I’ve heard it all before. So many times I have lost count. So many times I’m weary of hearing the same words. Three years ago I flew home, just so you could have it out with me, just so you could get closure. Now three years on you are still saying the same things.
The Bible says that ‘the truth shall set you free’. If your truths are real, why then do I feel so oppressed by them? Why then do I feel lashed, whipped, every time you spout your truths?
“He has come to give you life, and life abundantly”
“Cast all your cares upon Him, for He cares for you”
“Come to Me all you who are weary and heavy laden, for my burden is light”
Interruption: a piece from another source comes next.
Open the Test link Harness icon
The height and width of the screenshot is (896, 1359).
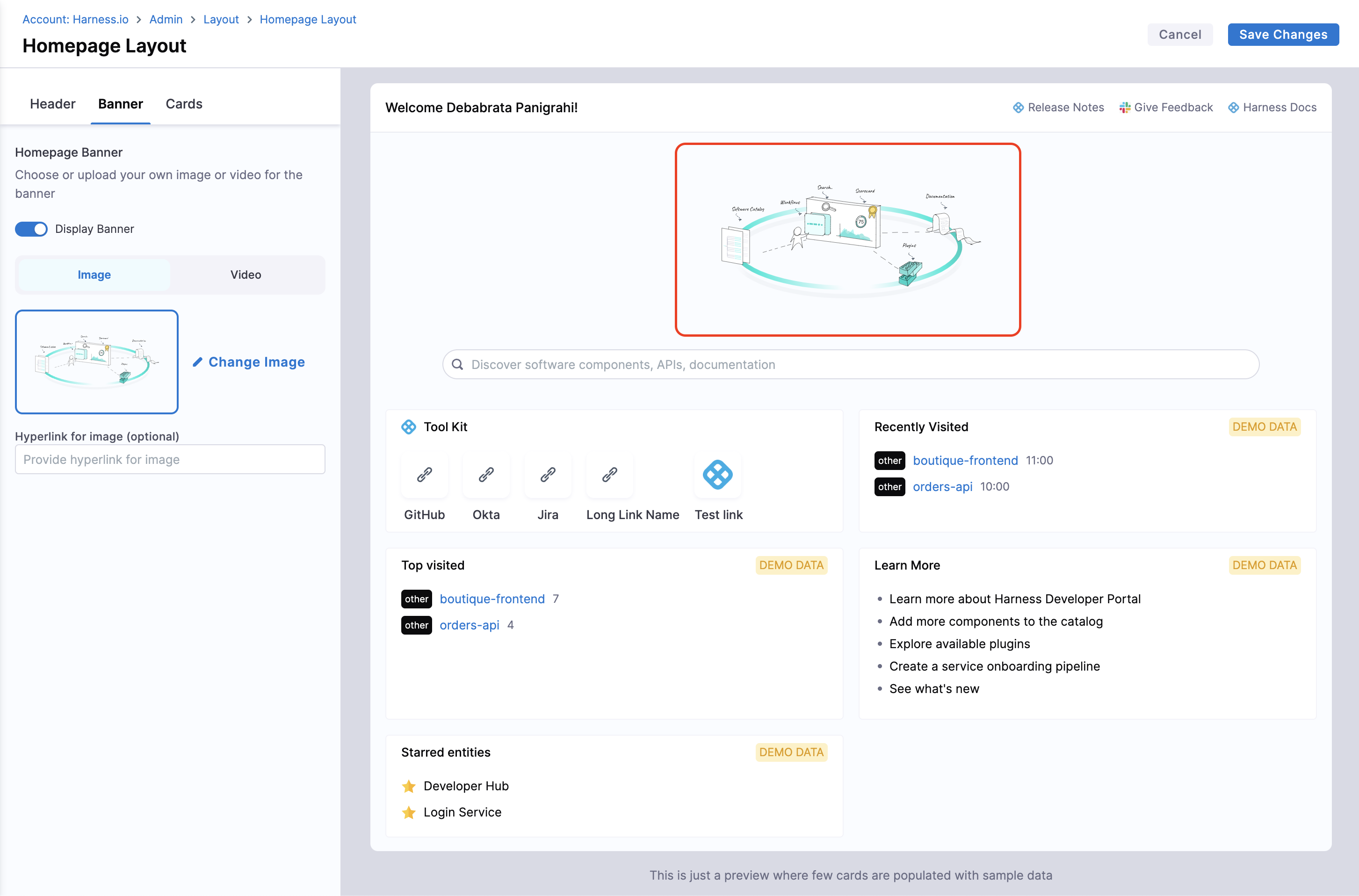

I read two pages on one of your letters and broke down in tears. Gut wrenching tears, not from conviction or guilt, but of despair – real despair, that this all you know, all you have in your life. Where is the joy that God promises? Where is the abundance of life? All there are in your letters is suffering, hurt, pain, vengeance, and I KNOW you don’t do it consciously or with the intention of causing harm – but this is the God you know. The God that you hold on to, seems to be the God of vengeance, or retribution, the God that didn’t send his OWN SON to die for us on the cross, that we may be free from all the shackles that you keep trying to place back around me.
You keep saying that sins against you equals to sins against God. I keep puzzling over this in my head, because one of the biggest risk that God took, and the most loving thing that He did, was give man free will. The right to choose their path. I see this as the ultimate act of love, because God being all knowing, all seeing – He KNEW that giving us free will would lead to disobedience, to sin, to needing to send His own Son to the cross. Still He gave us free will, that we not be robots for all our existence. So by insisting that I obey you, listen to you, believe completely and utterly in your interpretation of God’s will and move in my life, are you not ripping away God’s gift of free will to me? Why then do I even need to have a relationship with God, if all I need is you because you know and understand His will for my life better than I do?
I believe in a different God, mum. I choose to believe in a different God. I choose NOT to believe in a God who would sacrifice His only Son for Audrey, only to then allow her 4 year old daughter to suffer from eczema as consequences for he mother’s sins against you. This is not the God that I serve, this is NOT the God I preach.